Japan's release on the other hand is wild fantasy blended with mild elements of reality, and this might be the very reason why the "standard" Japanese citizen does not participate in the attention-gathering aspects of the culture.  All forms of Japanese entertainment--TV, magazines, movies, comedy, music, and even porn--mirror Japan's comic book fantasy culture.  Manga and anime are interlocked in a critical symbiotic relationship with the real life of Japanese people.  They're meant to be so vividly removed from reality as to serve the purpose of release.  This comic book world is Japan's anti-anxiety pill, and the base of this pill is the opposite of America's--it's fantasy subtly influenced by reality.  Countless Japanese TV shows paint this picture.  Wildly gaudy circus train sets coupled with transvestites donning feral costumes and cutesy idols chronically overreacting trace a thick border between TV world and reality.
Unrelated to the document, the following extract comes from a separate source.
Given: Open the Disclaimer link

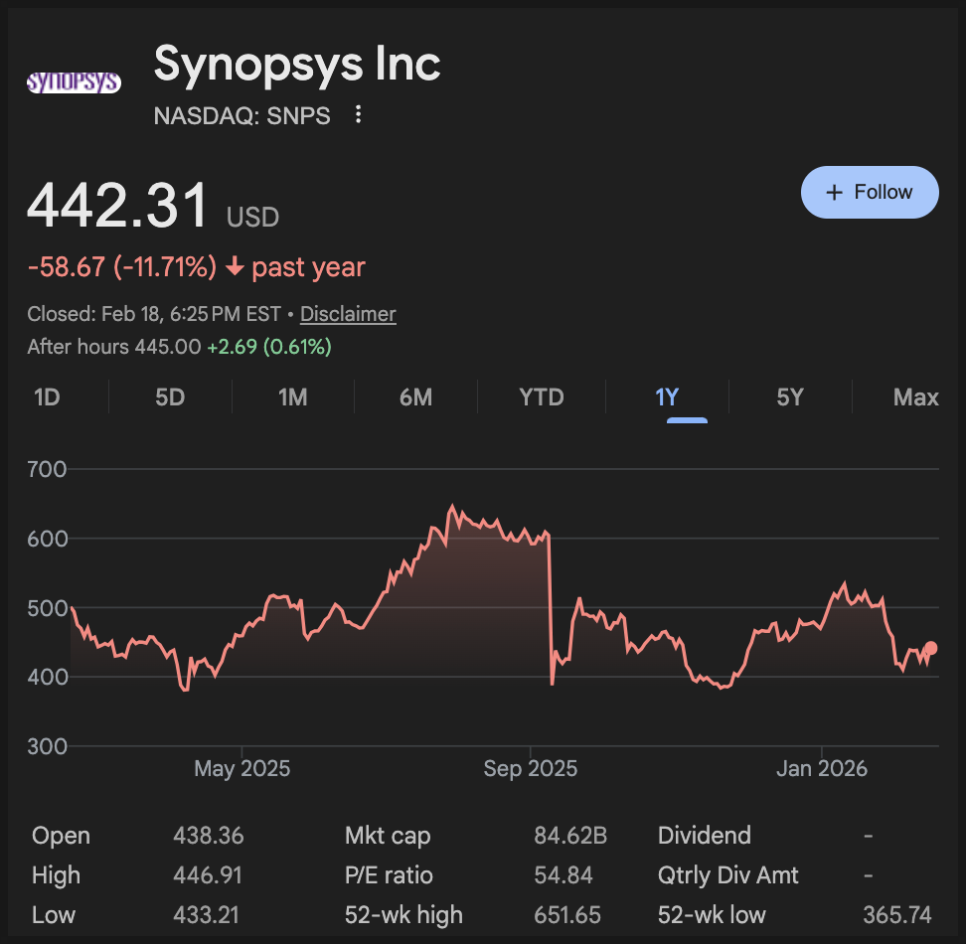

America, being founded upon rugged individualism, seeks to connect an already discordant group of individuals by satirizing and dramatizing bleak realities.  Take USA comedy, for example.  Political satires and comedy based on top news stories dominate the essence of American culture.  We're all suffering in this bad economy, so don't feel like you're alone in this boat.  Others have it just as bad if not worse than you do.  Let's all make fun of the situation so we feel better about it.  As our entertainment maintains such a strong interlock with reality, it makes us feel temporarily, yet therapeutically connected in our individualist culture.
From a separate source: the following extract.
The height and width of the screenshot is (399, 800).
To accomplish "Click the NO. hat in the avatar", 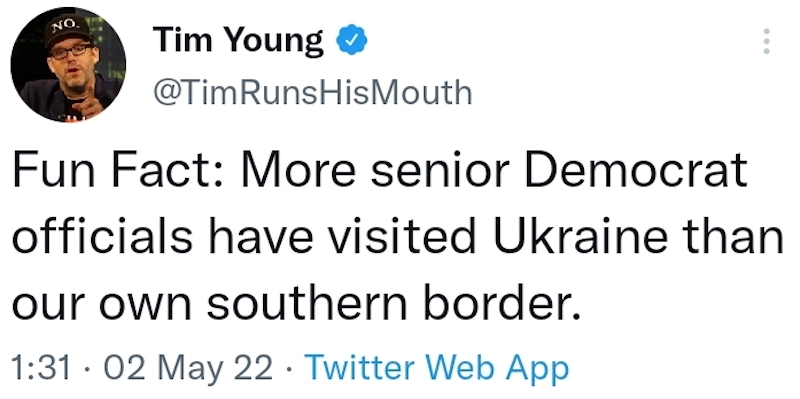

Japan already has a collectivist culture, so they seek to reinforce group sentiments by presenting a conflicting view and either tearing it to pieces or highlighting shock and surprise.  For example, Japan's key 2-person comedy form manzai features a straight man and a stupid guy.  Expectedly, the stupid guy says stupid things which are subsequently criticized by the straight man--an attitude likely shared by the majority of the homogeneous audience.  The material is most often a departure from real life--material based on politics or current events is extremely rare as it resonates too close to home.  Instead, Japanese TV is full of freaks because it reinforces the norms of the group collective.  Japanese sleep soundly knowing their lives are more normal and stable than the lives of those in TV land.
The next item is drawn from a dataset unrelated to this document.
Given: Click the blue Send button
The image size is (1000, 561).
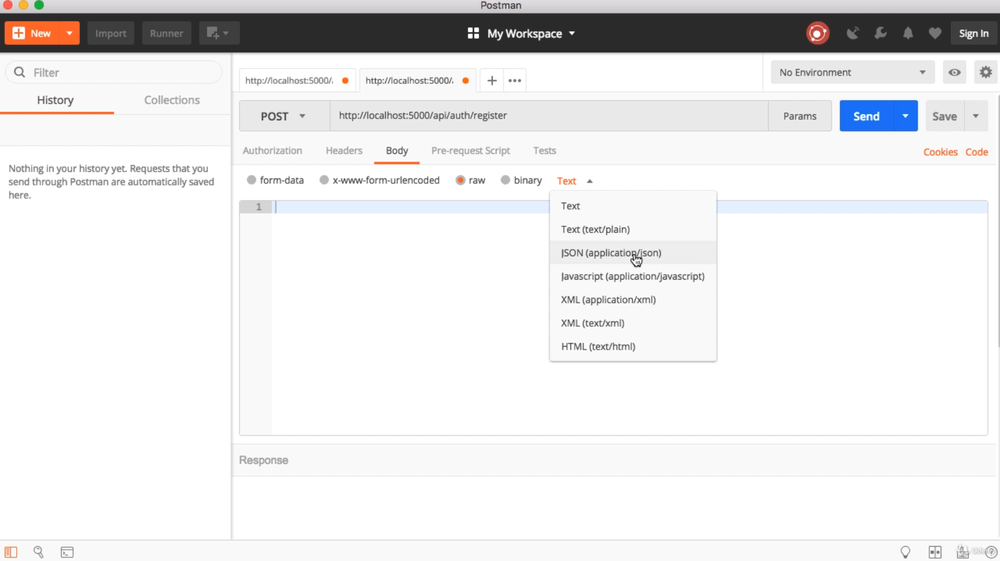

America is a land abundant with squeaky wheels because the entertainment culture roughly connects the individual noises by showing each that they often resonate at similar frequencies.  Japan, on the other hand, is a hive of bees uniformly humming and buzzing, so there exists a disconnection from the dissonance naturally created by the entertainment culture.  Speaking up in America endows you with influence; remaining quiet in Japan blesses you with harmony.